There are many good articles about Maher’s approach, so I will just hit some highlights. Here’s a thorough analysis by Andrew Sullivan, who points out that NPR has the following “affinity groups”: “MGIPOC (Marginalized Genders and Intersex People of Color mentorship program); Mi Gente (Latinx employees at NPR); NPR Noir (Black employees at NPR); Southwest Asians and North Africans at NPR; Ummah (for Muslim-identifying employees); Women, Gender-Expansive, and Transgender People in Technology Throughout Public Media; Khevre (Jewish heritage and culture at NPR); and NPR Pride (LGBTQIA employees at NPR).” I daresay Harvard has all the same groups, and is, roughly, the very same institutional mindset.

Maher is always on about her own “white cis mobility privilege,” even as she continues to exercise it all day, in what is now a traditional yet purposeless self-flagellating disclaimer. When your CEO is telling you how it’s going to be, and decrying her own privilege as she does so, she’s liable to leave you confused.

What I’m saying is, this way of talking is a style. It’s a style that has grown incredibly irritating. It’s a style that attributes to itself the supernatural ability to change reality by changing vocabulary. So, by its own standards it must be condemned as a miserable failure, insofar as it does not help people achieve justice, but primarily alienates and divides them. It functioned fairly effectively as long as it was restricted to the academic hothouse, but as it’s emerged, the futile absurdity of its layers of euphemisms has been exposed.

◆ **ACTIONS TO TAKE**
1. Print the passage on Maher and NPR word for word, starting at the words "Maher is always" and ending after "leave you confused.".
2. Carry on the commentary about Maher and NPR's way of talking from the point where it stops.
The records that follow are not needed for anything here.

◆ **EXTRACTED DATA**
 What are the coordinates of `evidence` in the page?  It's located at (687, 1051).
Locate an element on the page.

...

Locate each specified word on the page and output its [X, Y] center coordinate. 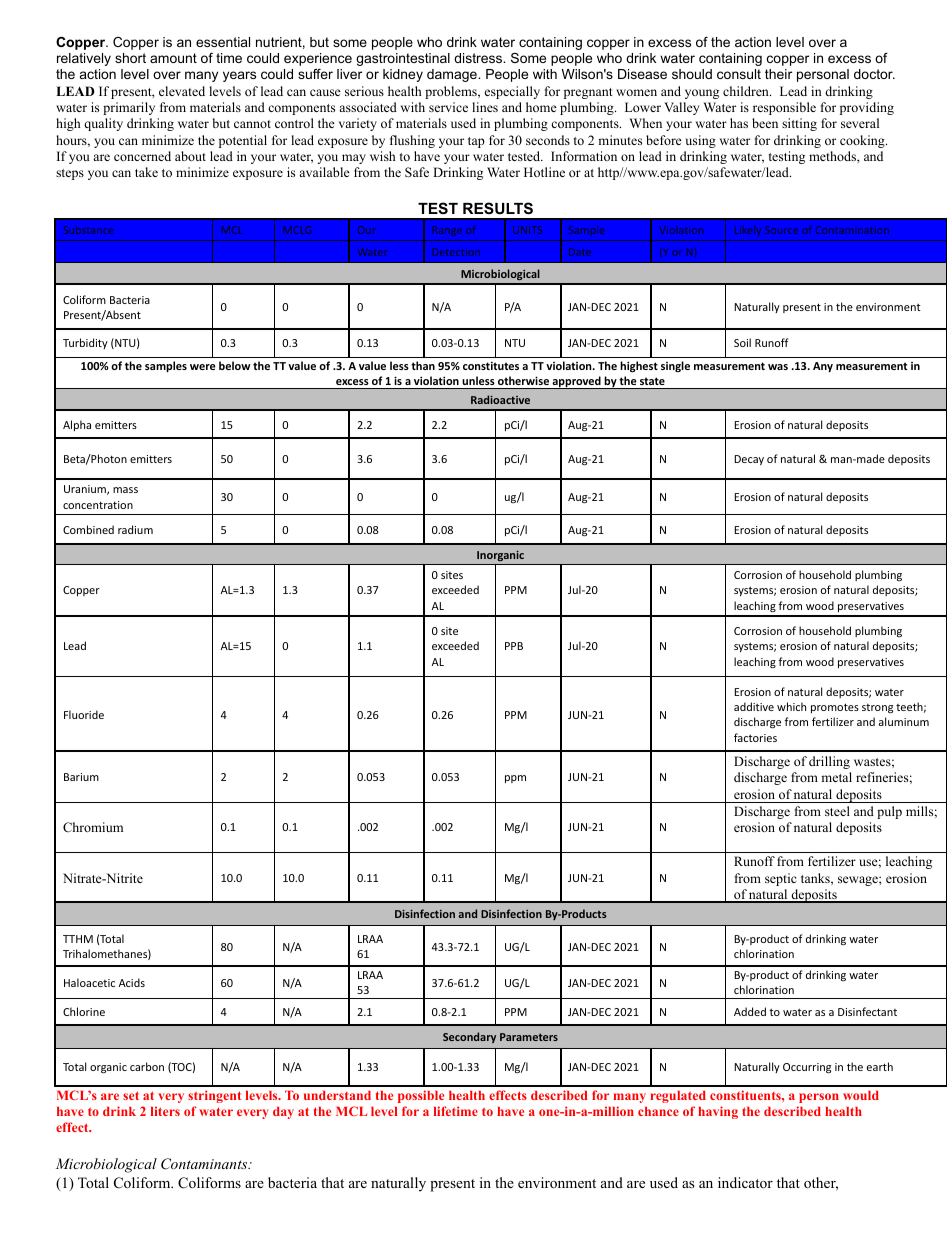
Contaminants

◆ **SET OF ANSWERS**
1.
Maher is always on about her own “white cis mobility privilege,” even as she continues to exercise it all day, in what is now a traditional yet purposeless self-flagellating disclaimer. When your CEO is telling you how it’s going to be, and decrying her own privilege as she does so, she’s liable to leave you confused.

2.
There will be vestiges for decades, and many young people, having been thoroughly trained in woke academic style, will be confused and disabled politically for a bit as the echoes fade. They’ll need to adjust and maybe find a new way to be progressives. But the people who are really going to struggle are the college professors and administrators who came of age during this period, the squads of DEI officers and humanities professors who have already written hundreds of memos, or whole tenure books, in the approved vocabulary.

By 2025, they will no longer know how to write or talk. I, personally, plan to enjoy the quiet.